Ese mal sabor a sesgo

“Hay cosas que uno a veces prefiere no contar ni recordar. Yo siempre fui muy femenina. En el colegio nadie me respetaba. Me cogían el culo, me decían que era la novia. Una vez, una profesora me dijo: “Cállese, que usted es un marica”. Me sentí siempre predispuesta. vulnerable. Todavía me siento así. A veces, noto que la gente me mira, que me señala. Y más ahora que tengo un hombre trans como pareja. Vivo con ese mal sabor a sesgo. “Usted para que se volvió así si le iban a gustar las mujeres”. Una vez nos dijeron que todavía estábamos a tiempo de hacer un retroceso y dejar todo al derecho. Y yo pensaba: todo esto que he vivido, todas estas veces que me he muerto, toda esta mierda que he comido, ¿para que nadie entienda?”.

Andre Smith, mujer trans de 28 años.

Femenino, masculino y no binario

“Nosotros estamos por fuera del sistema. En todo. En la familia, en las leyes, en el amor. Tenemos que luchar todos los días y hemos aprendido hacerlo con ganas. A dar la pelea, a hacer flexible lo que no se dobla, a vivir en una sociedad que no está lista para nosotros. Uno lucha hasta por reconciliarse con uno mismo. Y es difícil, claro que es difícil, pero también es bonito.

Yo la verdad no creo en géneros binarios. El ser humano tiende a verlo todo por polos. O Bueno o malos. Blancos o negros. Hombres o mujeres. Y me pregunto, ¿para qué? ¿Para qué dividirnos? ¿Para qué ponerle etiquetas a la diferencia? ¿De verdad importa? Deberíamos quitar esas categorías. Dejar de reducirnos a penes o vaginas y entender que somos humanos. Humanos y ya. El resto sobra”.

Isa Garzón, mujer trans de 23 años.

“Libérate de prejuicios, no más cuerpos excluidos. Todos somos un pueblo, todos somos humanos. El eco de nuestras voces resistencias y memorias, tatúan para la historia nuestras marcas transgresoras”.

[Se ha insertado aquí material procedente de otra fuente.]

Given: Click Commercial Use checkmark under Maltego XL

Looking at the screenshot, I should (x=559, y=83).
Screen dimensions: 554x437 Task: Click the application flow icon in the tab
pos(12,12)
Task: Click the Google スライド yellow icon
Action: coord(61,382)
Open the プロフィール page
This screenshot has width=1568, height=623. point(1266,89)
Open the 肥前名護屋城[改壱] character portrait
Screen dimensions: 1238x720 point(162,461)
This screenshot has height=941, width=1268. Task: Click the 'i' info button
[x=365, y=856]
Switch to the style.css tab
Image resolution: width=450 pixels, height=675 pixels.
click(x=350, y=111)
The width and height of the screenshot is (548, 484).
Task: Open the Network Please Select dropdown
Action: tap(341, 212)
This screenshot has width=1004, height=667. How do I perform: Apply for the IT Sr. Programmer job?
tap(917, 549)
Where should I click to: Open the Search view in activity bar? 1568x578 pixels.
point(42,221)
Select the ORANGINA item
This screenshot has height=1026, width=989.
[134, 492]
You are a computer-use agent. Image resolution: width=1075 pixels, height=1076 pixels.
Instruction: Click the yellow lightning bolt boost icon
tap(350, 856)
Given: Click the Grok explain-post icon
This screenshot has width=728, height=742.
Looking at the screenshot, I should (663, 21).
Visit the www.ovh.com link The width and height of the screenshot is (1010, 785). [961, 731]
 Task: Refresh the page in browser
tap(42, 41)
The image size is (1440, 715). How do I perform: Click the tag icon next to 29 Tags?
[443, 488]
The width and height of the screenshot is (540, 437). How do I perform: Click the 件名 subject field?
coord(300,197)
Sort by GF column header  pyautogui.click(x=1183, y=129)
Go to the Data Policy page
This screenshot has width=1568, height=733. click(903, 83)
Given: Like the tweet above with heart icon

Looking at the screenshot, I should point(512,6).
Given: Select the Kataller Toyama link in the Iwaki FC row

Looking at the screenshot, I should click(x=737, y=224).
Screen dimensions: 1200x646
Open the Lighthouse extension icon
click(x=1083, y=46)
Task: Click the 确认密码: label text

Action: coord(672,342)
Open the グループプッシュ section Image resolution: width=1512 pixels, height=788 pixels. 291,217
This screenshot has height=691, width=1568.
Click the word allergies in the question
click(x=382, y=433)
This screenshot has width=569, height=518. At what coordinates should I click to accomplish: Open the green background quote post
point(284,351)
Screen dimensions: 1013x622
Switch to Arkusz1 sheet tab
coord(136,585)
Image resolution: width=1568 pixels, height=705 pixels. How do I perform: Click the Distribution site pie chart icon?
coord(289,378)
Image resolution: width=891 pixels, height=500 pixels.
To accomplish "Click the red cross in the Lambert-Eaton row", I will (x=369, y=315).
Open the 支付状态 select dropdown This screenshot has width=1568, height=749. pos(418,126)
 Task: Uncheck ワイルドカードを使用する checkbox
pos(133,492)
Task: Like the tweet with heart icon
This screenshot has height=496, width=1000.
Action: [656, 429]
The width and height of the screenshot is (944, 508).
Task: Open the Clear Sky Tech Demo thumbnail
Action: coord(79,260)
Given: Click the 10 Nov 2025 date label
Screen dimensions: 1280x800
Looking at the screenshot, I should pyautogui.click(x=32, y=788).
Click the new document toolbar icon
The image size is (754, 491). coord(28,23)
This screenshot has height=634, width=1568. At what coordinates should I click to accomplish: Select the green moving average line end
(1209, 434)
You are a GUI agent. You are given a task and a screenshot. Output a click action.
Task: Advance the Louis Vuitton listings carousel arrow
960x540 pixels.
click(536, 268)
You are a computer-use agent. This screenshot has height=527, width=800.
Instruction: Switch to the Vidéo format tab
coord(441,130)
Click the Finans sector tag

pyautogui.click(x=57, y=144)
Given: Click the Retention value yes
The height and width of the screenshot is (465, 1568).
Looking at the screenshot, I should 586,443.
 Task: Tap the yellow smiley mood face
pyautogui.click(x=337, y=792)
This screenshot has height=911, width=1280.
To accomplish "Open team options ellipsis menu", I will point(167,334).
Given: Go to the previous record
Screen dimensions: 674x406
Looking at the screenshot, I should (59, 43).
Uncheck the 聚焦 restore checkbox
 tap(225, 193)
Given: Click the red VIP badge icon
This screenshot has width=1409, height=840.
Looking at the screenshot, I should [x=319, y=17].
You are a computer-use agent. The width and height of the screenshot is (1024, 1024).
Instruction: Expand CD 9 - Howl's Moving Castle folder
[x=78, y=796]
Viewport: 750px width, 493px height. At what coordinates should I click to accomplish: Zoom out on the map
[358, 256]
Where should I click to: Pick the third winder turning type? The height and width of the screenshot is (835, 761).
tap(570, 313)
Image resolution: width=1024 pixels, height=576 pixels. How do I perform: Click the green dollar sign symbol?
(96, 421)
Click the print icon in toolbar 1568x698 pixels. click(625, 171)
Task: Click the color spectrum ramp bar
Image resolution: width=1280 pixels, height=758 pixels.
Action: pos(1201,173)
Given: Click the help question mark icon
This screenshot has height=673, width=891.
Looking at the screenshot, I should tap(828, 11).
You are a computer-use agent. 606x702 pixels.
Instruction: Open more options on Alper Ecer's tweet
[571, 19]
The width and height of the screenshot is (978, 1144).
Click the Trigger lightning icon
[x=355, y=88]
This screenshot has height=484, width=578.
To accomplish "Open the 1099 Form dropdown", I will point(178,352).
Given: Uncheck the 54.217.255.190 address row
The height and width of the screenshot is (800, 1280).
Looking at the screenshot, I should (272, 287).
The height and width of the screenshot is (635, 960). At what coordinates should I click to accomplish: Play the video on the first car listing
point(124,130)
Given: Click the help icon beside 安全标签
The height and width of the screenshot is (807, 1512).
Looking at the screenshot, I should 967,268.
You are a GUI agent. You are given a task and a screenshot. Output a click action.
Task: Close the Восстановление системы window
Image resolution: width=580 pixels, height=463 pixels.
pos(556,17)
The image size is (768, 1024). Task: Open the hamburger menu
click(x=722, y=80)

250 miligramos, banda de hombres trans.

“Se llama Testoviron, la testosterona que nos inyectamos mes a mes. Viene en dosis de 250 miligramos y se puede comprar por 25 mil pesos en una droguería. También se puede pedir a la EPS, pero es una batalla. Hay que pasar por sicólogos, siquiatras y endocrinos. Hay que convencerlos, uno por uno, de que no estás confundido. De que quiere un pene y una esposa hacendosa que le lave la ropa. Ellos no entienden que no existen una única forma de ser hombre. Que la masculinidad no se mide en puños ni la feminidad en tacones y rosado.

A mí todo me lo ha hecho la EPS. La testo y las dos mastectomías. No mentí, pero comencé a automedicarme y no les quedó más remedio que ayudarme a hacerlo. Al principio todo era un complejo, mirarme al espejo era encontrarme a un enemigo. Ver como mi cuerpo cambiaba, como se deformaba poco a poco. Como ya no estaba aquí, pero seguían sin llegar allá.

Luego dejo de importarme. ¿Llegar a dónde? ¿Ser qué? Hombre, mujer o no binario, como dicen en California. Es útil para dar las luchas políticas que nos tocan, es la apuesta de una sociedad por incluir la diferencia. Por volverla visible para hacerla normal. Pero es una categoría inútil en tiempos más largos. Hablemos de hoy. Si pudiera, yo me la pondría. Cambiaría la “M” de mi cédula por “no binario”, por una “T” o por un espacio en blanco como el Alemania. Y lo haría porque las etiquetas hay que ponérselas para dejar de necesitarlas algún día. Nos han hecho creer que nacimos en el cuerpo equivocado, pero ¿si no era este, entonces, cuál? Hay más de dos formas de vivir, de reconciliarse con un mismo, de enamorarse. Lo digo y lo digo convencido: ser trans ha sido una de las mejores cosas de mi vida”.

Gustaff Andrés Garzón, hombre trans de 30 años.